+++ Records supplied +++

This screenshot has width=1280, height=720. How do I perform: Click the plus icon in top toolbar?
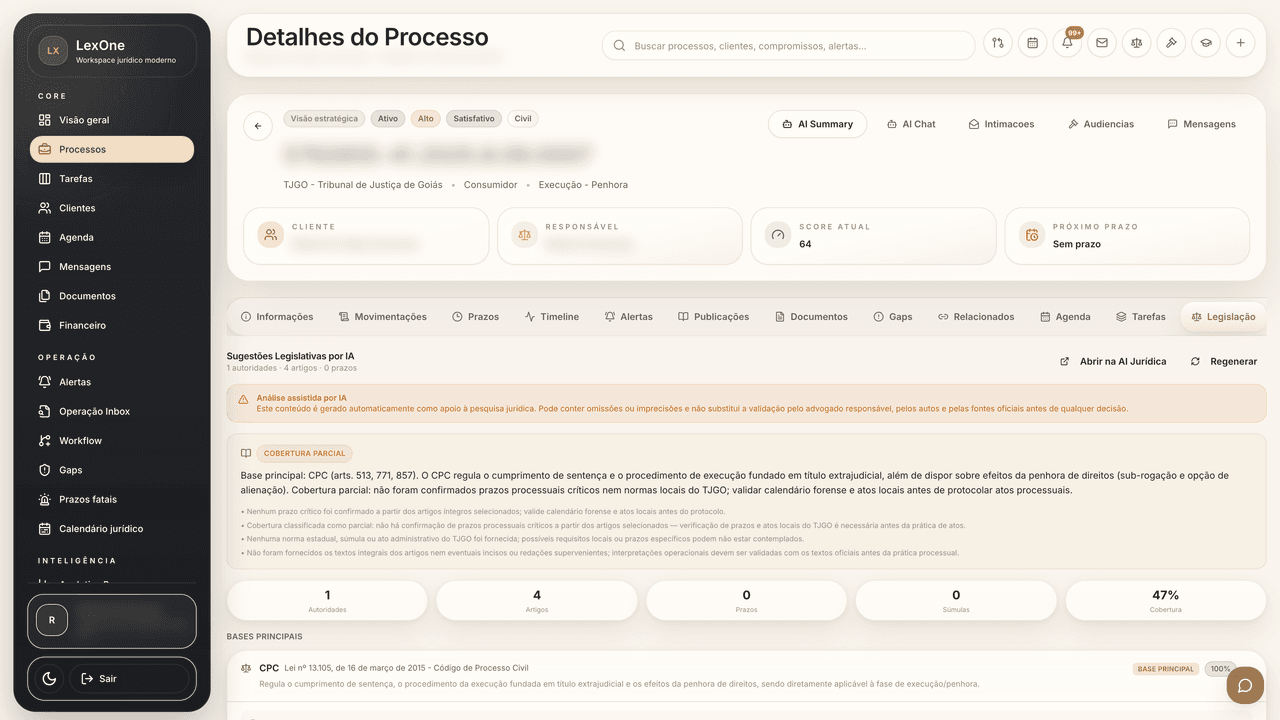click(x=1240, y=43)
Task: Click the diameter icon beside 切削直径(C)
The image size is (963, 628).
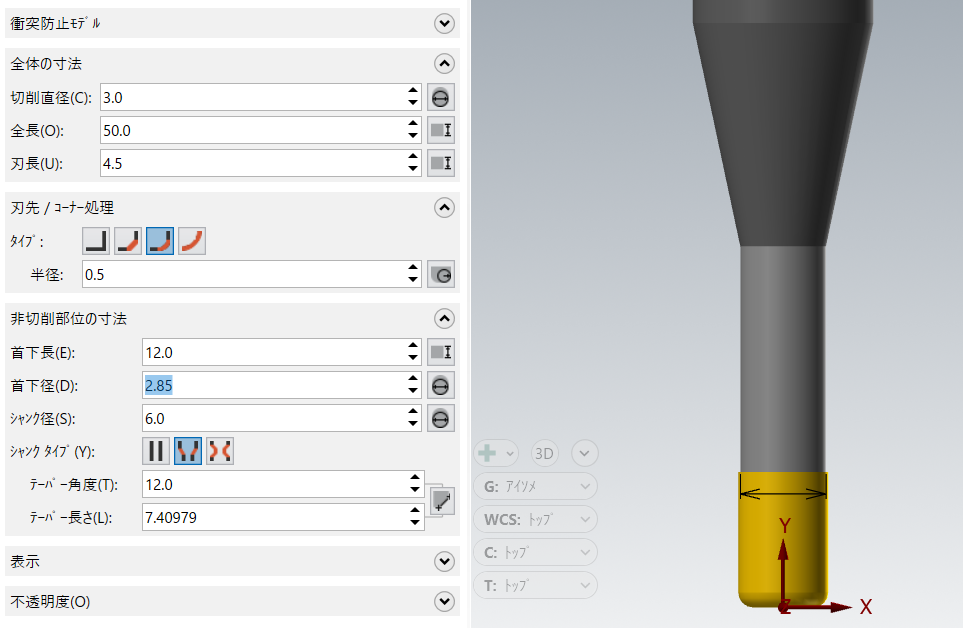Action: click(x=441, y=97)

+++

The exercise: Recast the lines of the entries above as a Markdown table with the columns "Row" and "Line", skipping blank lines. Leave the pictures out.

Exercise output:
| Row | Line |
|---|---|
| 1 | This screenshot has width=1280, height=720. How do I perform: Click the plus icon in top toolbar? |
| 2 | click(x=1240, y=43) |
| 3 | Task: Click the diameter icon beside 切削直径(C) |
| 4 | The image size is (963, 628). |
| 5 | Action: click(x=441, y=97) |